A l’opposé de cette « approche très restrictive », il y a l’approche souple, consistant à poser le principe selon lequel dès lors que les parents ont fait l’effort d’exposer les besoins spécifiques de leur enfant et d’adapter le projet pédagogique, cela suffit à ouvrir droit à l’instruction en famille. Dans cette approche, la situation proche de l’enfant peut être de toute nature dès lors que les parents établissent un projet sur mesure.
Enfin, une approche intermédiaire est possible mais elle présente l’inconvénient d’être holistique et peu lisible, incompatible avec la sécurité juridique.
De ces trois options, seules les options restrictives et libérales sont donc envisageables ; pour sa part, le rapport public retient l’approche libérale (ou souple) de la notion de situation propre pour trois raisons.
La première tient à ce que, en cas d’approche restrictive, les autorisations pour motif 4 risquent d’être très limitées et à des cas spécifiques (enfant souffrant de phobie scolaire, d’hyperactivité etc…) et une telle vision des choses reviendrait à revenir au premier motif, c’est-à-dire à fonder l’autorisation sur la situation médicale de l’enfant.
La deuxième raison est d’ordre juridique, il s’infère de la décision du Conseil Constitutionnel et des conclusions du rapporteur public sous la décision du Conseil d’Etat que la réserve d’interprétation ne doit pas être considérée comme ayant abolie le critère de la « situation propre de l’enfant motivant le projet éducatif » mais à l’inverse, que la réserve d’interprétation montre que la juridiction constitutionnelle a entendu mieux définir cette notion de situation propre en prévoyant qu’elle fasse référence à un projet éducatif adapté aux capacités et rythme de l’enfant. Le Conseil propose donc une interprétation extensible de cette notion de situation propre. De la même façon, le rapporteur public du Conseil d’Etat a considéré que le Législateur n’avait pas conféré à l’administration le pouvoir de se substituer aux parents dans l’appréciation de la situation propre et que l’administration exerce un contrôle tenant au sérieux et à l’adaptation du projet, ce qui suppose que les parents définissent la situation de leur enfant, pour y répondre.

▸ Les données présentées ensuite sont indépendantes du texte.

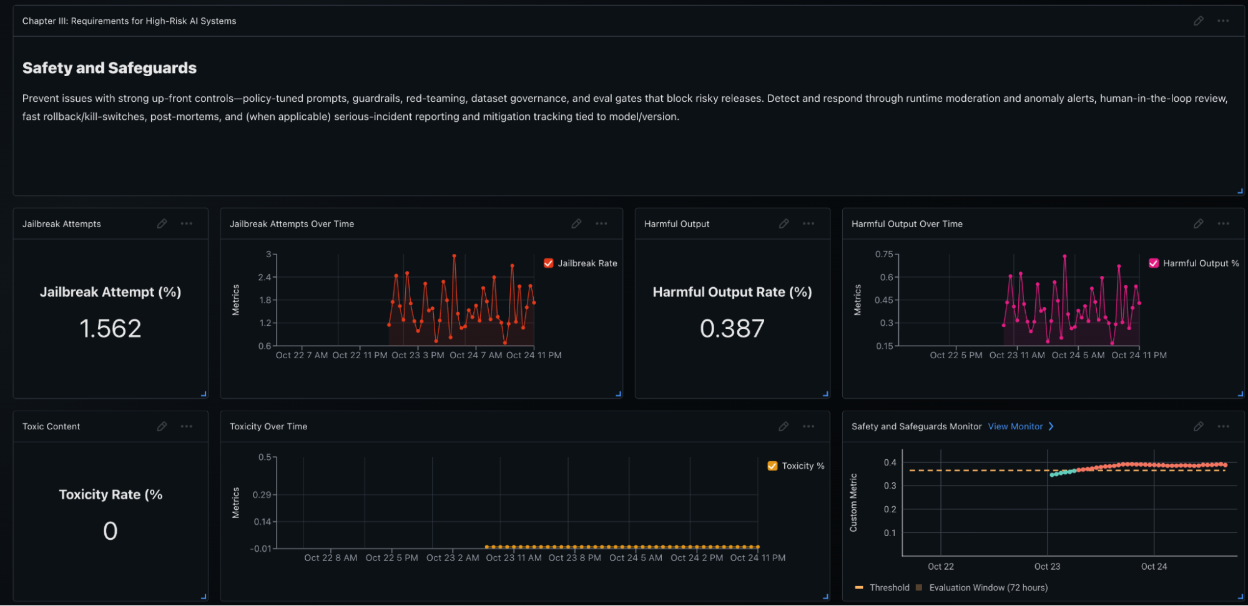Disable the Toxicity % legend checkbox
This screenshot has width=1248, height=606.
(772, 466)
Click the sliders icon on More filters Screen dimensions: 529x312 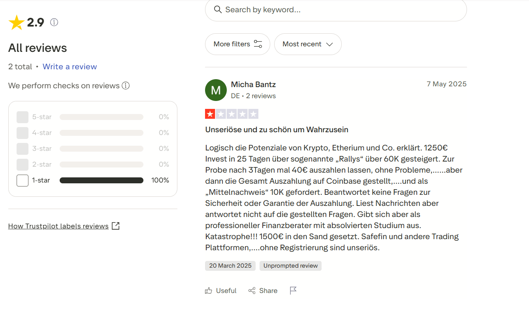[x=258, y=44]
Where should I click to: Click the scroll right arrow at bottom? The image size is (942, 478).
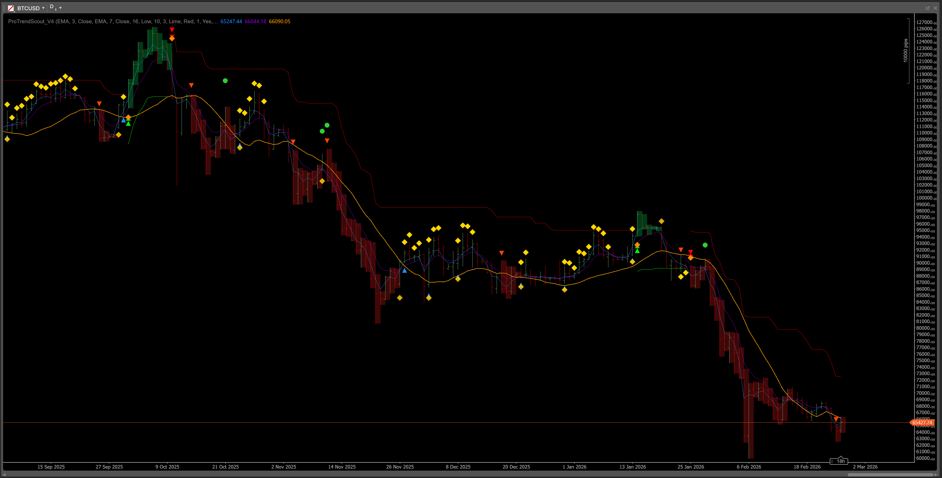936,475
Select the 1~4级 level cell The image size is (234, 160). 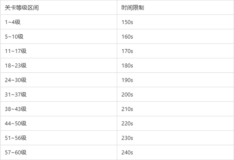tap(13, 22)
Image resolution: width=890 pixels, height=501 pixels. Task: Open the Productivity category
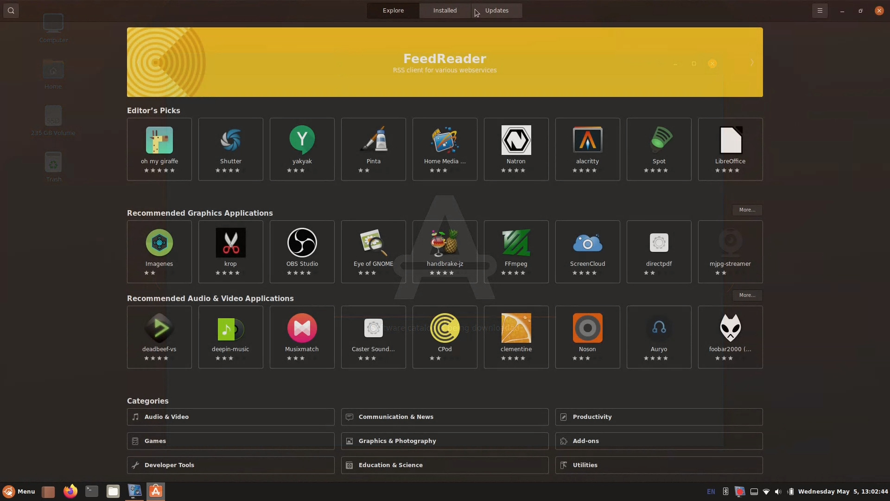pos(658,417)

La troisième raison tient aux propos du Ministre de l’Education en poste au moment du processus d’adaptation de la loi, M. Blanquer, tenus devant le Sénat où il déclarait qu’il ne mettait pas en procès l’instruction en famille et qu’il ne fallait pas mélanger l’instruction en famille et son dévoiement, assez rare. En outre, il retient que le Ministre déclarait n’avoir jamais eu l’intention de supprimer la liberté d’instruire en famille.
Ainsi, le rapporteur public soutient que la possibilité de la scolarisation est sans incidence sur la délivrance d’une autorisation. En résume il propose aux juges d’exercer un contrôle normal sur l’adaptation du projet et une approche libérale concernant l’exposé de la situation propre (qui n’a qu’à être exposée, sans être contrôlée).
Nous avons donc été satisfaits de ces conclusions qui nous paraissent équilibrées et respectueuses du droit des familles et des droits de l’enfant. Nous avons naturellement abondé dans le sens du rapporteur public.
Le délibéré est annoncé pour le 9 juin; il reste à espérer que les juges suivront le raisonnement du rapporteur public, reprenant notre argumentation sur l’appréciation à avoir des nouvelles dispositions du 4° de l’article L. 131-5 du code de l’éducation.
Enfin, il nous reste à remercie Me Cantarovich qui a collaboré avec le cabinet qu’il représentait lors de cette audience décisive pour son précieux concours.